This REANA reproducible analysis example performs ALICE LEGO train test run and validation. The procedure is used in ALICE collaboration particle physics analyses. Please see arXiv:1502.06381 for more detailed description of the ALICE analysis train system.
Making a research data analysis reproducible means to provide "runnable recipes" addressing (1) where the input datasets are, (2) what software was used to analyse the data, (3) which computing environment was used to run the software, and (4) which workflow steps were taken to run the analysis.
This example uses ALICE Pb-Pb collision data input files. We can take a sample Pb-Pb ESD open data file that the ALICE collaboration released on the CERN Open Data portal, for example the following sample taken at 3.5 TeV from run number 139038 in RunH 2010: (beware, the file is 360MB large)

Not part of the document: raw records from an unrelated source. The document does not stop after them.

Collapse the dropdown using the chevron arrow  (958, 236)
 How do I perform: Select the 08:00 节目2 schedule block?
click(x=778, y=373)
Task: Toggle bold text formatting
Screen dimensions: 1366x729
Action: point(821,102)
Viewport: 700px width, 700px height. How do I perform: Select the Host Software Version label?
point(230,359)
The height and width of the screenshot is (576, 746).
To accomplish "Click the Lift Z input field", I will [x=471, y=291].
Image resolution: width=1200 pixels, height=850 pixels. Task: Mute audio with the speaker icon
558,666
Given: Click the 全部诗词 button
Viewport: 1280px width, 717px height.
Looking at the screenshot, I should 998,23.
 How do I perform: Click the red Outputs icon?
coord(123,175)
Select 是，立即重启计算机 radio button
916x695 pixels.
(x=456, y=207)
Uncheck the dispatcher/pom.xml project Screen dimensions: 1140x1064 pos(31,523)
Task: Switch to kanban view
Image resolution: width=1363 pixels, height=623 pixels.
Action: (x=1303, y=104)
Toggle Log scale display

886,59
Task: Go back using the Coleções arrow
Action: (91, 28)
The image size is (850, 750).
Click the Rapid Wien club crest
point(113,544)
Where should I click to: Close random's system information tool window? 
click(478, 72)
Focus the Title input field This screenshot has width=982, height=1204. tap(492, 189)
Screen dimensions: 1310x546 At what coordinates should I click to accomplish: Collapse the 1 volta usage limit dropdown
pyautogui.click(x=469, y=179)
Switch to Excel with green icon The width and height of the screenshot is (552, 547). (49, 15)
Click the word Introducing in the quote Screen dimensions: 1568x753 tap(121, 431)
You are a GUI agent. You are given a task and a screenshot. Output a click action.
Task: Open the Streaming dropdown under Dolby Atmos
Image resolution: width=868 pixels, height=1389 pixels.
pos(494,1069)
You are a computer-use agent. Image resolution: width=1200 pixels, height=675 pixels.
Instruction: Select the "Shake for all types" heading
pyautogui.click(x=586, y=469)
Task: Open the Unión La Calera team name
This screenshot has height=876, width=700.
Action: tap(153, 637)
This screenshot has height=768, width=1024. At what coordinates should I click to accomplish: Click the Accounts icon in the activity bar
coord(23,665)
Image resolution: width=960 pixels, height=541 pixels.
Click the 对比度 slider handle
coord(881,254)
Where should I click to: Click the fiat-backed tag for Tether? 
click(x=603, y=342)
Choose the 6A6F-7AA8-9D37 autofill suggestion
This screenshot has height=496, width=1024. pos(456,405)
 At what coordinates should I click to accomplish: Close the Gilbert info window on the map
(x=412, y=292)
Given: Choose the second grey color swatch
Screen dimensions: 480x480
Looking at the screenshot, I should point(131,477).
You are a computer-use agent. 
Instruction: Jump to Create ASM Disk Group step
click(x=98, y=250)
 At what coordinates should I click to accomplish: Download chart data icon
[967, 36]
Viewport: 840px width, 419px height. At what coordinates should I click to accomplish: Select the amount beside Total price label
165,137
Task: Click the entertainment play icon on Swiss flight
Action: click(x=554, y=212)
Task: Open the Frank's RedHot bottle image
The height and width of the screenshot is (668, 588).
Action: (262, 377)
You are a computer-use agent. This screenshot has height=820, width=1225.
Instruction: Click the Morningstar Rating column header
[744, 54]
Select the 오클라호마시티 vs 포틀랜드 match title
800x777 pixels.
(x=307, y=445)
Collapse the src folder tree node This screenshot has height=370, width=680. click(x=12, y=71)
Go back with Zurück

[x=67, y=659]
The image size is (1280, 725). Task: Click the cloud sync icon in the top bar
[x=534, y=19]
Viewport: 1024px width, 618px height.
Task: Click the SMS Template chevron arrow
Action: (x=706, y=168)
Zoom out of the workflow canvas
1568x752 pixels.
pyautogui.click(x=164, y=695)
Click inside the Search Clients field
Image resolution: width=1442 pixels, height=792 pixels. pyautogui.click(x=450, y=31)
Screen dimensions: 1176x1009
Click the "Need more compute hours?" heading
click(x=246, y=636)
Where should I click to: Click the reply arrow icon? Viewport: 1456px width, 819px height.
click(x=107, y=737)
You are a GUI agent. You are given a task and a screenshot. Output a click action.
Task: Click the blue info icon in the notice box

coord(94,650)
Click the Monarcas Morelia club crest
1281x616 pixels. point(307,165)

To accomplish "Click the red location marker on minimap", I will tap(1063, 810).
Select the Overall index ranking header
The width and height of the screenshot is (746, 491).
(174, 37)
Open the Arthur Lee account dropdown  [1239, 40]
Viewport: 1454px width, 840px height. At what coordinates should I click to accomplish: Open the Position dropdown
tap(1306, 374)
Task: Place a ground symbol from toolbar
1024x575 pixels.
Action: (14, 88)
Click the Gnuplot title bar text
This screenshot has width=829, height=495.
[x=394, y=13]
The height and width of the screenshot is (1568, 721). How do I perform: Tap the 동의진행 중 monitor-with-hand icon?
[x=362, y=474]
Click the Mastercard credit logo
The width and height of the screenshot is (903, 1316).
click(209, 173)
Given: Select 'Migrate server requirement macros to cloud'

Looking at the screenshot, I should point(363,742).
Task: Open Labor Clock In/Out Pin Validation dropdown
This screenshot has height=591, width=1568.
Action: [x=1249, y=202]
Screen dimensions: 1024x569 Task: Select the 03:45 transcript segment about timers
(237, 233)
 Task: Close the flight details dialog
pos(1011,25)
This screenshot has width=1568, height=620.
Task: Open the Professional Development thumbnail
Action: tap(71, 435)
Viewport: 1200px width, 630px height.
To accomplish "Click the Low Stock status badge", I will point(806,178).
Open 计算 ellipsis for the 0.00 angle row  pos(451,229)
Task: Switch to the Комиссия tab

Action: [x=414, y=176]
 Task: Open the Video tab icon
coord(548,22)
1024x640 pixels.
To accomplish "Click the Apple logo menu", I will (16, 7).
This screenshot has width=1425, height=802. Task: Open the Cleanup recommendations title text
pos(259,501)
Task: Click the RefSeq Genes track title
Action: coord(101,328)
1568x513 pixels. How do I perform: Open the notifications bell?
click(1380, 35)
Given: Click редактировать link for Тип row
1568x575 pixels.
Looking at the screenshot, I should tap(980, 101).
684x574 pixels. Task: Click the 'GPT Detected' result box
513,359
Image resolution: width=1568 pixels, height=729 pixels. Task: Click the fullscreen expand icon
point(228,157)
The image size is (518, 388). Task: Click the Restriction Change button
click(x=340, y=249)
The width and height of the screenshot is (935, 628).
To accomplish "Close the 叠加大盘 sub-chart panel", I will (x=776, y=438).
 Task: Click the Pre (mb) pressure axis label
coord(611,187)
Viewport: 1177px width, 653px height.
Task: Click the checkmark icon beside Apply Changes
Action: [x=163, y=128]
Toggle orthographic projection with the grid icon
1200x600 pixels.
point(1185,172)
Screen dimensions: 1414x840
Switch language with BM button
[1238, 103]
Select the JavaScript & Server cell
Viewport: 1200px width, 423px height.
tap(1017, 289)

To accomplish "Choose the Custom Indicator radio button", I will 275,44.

$ mkdir -p __alice__data__2010__LHC10h_2__000139038
$ cd __alice__data__2010__LHC10h_2__000139038
$ curl -O http://opendata.cern.ch/eos/opendata/alice/2010/LHC10h/000139038/ESD/0003/AliESDs.root
$ cd ..
Note that data.txt
file should contain the path to the downloaded sample data file.
This example uses the AliPhysics analysis framework with the following source code files:
- env.sh - ALICE LEGO train system configuration
- generate.C - a macro to generate macros to run the ALICE LEGO train
- generator_customization.C - generator customisations
- globalvariables.C - global variables
- handlers.C - data access handlers (ESD/AOD, collision/MC)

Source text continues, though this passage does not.